> **Collected data entries**
===============
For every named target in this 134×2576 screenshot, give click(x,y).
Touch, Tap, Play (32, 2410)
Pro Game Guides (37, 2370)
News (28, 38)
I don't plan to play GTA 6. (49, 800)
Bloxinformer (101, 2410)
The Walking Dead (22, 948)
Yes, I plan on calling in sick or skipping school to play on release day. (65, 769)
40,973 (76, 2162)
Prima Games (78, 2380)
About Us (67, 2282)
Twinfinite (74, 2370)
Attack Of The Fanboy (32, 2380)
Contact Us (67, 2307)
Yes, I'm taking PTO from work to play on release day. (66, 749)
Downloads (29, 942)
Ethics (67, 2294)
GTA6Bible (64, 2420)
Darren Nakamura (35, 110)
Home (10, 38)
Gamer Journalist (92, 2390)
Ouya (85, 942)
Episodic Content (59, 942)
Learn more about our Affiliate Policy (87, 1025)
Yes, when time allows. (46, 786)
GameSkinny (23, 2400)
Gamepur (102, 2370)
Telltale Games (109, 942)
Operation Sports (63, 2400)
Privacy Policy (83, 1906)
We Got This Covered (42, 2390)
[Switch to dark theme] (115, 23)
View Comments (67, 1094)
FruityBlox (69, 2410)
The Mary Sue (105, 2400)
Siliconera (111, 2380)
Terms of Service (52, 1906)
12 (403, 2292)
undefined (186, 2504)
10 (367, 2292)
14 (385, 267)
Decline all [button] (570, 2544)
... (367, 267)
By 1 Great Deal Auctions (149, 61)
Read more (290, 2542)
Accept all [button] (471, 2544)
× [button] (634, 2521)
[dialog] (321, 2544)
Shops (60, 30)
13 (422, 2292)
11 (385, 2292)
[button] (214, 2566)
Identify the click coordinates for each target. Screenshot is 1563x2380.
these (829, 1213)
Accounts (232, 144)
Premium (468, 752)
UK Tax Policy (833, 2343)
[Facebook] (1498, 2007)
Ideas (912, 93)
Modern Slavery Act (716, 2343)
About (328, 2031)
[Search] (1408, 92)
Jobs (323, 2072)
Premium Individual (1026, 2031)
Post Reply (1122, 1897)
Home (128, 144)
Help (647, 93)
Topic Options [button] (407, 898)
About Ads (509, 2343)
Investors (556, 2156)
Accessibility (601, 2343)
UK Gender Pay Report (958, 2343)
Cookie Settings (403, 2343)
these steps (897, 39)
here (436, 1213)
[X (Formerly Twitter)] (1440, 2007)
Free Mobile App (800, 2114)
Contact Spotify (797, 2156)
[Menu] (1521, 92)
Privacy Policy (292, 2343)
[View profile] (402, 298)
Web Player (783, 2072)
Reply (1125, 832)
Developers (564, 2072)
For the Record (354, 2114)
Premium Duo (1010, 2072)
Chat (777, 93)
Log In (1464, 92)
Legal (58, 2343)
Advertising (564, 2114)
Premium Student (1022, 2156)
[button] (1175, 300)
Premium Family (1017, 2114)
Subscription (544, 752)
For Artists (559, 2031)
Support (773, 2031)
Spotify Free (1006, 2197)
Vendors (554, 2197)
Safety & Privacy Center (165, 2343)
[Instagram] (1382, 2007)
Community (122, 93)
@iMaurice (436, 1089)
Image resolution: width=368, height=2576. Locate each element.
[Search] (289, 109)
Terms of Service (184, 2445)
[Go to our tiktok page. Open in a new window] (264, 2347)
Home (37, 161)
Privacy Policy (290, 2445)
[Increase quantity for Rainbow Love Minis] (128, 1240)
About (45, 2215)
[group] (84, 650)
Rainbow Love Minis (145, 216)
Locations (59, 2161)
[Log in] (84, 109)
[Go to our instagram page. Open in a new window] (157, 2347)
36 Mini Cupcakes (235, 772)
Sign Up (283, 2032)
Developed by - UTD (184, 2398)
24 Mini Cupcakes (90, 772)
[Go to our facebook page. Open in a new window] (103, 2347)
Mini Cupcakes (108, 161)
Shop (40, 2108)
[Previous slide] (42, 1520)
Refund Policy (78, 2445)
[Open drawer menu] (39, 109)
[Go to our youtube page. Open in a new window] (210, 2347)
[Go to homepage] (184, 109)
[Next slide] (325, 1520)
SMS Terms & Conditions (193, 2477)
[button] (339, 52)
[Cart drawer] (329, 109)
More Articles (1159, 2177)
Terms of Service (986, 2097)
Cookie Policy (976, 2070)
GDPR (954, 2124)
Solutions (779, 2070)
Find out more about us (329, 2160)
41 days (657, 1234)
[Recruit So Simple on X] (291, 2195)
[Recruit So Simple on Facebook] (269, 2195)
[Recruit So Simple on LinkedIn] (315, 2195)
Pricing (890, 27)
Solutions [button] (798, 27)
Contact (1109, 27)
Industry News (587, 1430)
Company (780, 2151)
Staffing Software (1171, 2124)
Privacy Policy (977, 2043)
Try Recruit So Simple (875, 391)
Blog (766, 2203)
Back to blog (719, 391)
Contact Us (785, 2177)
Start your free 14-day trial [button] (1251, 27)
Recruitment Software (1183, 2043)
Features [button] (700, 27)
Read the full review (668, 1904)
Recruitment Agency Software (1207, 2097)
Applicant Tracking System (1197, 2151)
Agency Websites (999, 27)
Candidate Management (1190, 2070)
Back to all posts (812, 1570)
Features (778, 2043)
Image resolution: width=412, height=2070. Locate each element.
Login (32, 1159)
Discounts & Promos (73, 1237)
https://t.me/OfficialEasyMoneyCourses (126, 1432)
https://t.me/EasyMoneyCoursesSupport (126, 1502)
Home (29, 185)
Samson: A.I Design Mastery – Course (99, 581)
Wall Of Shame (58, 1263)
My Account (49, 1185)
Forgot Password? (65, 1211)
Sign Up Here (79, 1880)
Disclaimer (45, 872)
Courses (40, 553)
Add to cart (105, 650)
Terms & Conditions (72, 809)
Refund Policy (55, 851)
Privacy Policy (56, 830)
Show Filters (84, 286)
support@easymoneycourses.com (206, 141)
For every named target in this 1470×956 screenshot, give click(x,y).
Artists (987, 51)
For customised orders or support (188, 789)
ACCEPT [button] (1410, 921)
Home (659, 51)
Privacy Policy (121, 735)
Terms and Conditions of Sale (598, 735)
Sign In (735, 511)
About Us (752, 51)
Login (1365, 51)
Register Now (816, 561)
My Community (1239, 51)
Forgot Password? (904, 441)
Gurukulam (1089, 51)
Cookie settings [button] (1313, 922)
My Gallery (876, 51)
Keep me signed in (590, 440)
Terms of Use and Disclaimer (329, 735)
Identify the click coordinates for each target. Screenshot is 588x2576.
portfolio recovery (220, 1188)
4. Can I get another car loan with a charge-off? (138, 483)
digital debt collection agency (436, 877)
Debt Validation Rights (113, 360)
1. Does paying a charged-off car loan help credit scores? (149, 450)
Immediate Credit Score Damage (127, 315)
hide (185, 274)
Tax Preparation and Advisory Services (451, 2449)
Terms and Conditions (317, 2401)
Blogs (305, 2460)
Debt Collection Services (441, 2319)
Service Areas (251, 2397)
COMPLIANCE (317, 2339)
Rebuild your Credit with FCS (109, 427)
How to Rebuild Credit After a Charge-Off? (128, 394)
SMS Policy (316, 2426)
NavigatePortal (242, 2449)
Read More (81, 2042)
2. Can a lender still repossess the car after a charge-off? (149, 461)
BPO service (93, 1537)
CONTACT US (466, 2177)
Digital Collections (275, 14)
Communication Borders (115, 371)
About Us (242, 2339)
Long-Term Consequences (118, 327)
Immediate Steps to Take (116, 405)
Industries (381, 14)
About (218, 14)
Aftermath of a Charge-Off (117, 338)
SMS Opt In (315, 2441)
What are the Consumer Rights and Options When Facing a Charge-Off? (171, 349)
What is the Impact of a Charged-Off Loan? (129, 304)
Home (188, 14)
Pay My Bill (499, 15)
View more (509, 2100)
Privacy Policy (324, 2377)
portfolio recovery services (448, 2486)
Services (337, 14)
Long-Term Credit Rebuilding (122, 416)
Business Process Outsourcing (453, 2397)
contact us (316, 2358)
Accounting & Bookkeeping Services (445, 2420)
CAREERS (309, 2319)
===============
> **Your assignment**
From the records above, extract exactly and only the lines that begin at the line with "Solutions [button] (798, 27)" and stop after the line with "Courses (40, 553)".

> **Solution for this problem**
Solutions [button] (798, 27)
Contact (1109, 27)
Industry News (587, 1430)
Company (780, 2151)
Staffing Software (1171, 2124)
Privacy Policy (977, 2043)
Try Recruit So Simple (875, 391)
Blog (766, 2203)
Back to blog (719, 391)
Contact Us (785, 2177)
Start your free 14-day trial [button] (1251, 27)
Recruitment Software (1183, 2043)
Features [button] (700, 27)
Read the full review (668, 1904)
Recruitment Agency Software (1207, 2097)
Applicant Tracking System (1197, 2151)
Agency Websites (999, 27)
Candidate Management (1190, 2070)
Back to all posts (812, 1570)
Features (778, 2043)
Image resolution: width=412, height=2070. Locate each element.
Login (32, 1159)
Discounts & Promos (73, 1237)
https://t.me/OfficialEasyMoneyCourses (126, 1432)
https://t.me/EasyMoneyCoursesSupport (126, 1502)
Home (29, 185)
Samson: A.I Design Mastery – Course (99, 581)
Wall Of Shame (58, 1263)
My Account (49, 1185)
Forgot Password? (65, 1211)
Sign Up Here (79, 1880)
Disclaimer (45, 872)
Courses (40, 553)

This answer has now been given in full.